If a line of the listing contains the string "computer", return that line.
++++ Data for the task
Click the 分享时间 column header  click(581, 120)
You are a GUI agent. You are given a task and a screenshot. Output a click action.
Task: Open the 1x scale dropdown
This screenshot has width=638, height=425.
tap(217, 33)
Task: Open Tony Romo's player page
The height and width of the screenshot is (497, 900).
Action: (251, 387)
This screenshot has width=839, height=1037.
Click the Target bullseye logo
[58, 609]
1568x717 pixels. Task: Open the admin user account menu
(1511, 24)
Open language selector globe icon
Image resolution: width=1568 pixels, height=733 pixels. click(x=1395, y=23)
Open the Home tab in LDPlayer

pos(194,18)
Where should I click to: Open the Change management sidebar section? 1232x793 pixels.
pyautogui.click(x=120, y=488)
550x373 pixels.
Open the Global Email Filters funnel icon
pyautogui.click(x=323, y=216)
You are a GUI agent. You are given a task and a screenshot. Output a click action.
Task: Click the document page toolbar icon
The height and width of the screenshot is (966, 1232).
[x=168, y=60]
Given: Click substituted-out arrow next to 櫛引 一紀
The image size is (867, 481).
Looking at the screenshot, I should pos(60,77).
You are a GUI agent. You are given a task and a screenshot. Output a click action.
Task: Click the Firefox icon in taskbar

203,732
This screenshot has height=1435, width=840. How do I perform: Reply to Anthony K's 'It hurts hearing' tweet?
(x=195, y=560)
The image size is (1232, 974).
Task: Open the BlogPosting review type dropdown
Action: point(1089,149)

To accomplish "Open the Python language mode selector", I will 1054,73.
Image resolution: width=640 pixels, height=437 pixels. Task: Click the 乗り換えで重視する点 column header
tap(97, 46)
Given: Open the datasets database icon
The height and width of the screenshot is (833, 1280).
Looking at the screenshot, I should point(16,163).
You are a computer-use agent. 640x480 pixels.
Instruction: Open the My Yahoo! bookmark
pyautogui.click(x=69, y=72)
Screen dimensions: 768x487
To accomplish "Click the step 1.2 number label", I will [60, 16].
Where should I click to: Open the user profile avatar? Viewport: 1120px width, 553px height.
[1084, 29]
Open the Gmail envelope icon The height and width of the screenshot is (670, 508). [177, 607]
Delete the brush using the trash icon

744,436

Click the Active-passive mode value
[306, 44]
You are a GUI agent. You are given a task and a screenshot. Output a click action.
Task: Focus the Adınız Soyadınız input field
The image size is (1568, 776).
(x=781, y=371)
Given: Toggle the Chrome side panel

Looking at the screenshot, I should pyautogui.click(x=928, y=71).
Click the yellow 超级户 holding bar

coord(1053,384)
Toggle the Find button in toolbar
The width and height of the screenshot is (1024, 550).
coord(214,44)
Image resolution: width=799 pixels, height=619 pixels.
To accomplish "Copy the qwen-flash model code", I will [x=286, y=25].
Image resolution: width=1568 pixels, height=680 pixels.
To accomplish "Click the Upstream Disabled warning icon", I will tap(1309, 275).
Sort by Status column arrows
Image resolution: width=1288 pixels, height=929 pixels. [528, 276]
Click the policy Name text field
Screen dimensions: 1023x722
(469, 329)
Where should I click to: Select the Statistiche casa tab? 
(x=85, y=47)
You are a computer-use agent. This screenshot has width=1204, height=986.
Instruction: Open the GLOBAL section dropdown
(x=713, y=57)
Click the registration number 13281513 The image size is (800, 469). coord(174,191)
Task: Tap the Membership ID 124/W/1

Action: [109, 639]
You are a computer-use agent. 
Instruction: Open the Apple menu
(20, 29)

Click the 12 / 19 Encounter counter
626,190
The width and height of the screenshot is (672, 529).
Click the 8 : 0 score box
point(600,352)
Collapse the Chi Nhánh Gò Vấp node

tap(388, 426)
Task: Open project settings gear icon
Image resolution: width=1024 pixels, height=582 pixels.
++++++++
### [Task solution]
You are a computer-use agent. 640x480 pixels.
You are a computer-use agent. This screenshot has width=1204, height=986.
You are a computer-use agent. 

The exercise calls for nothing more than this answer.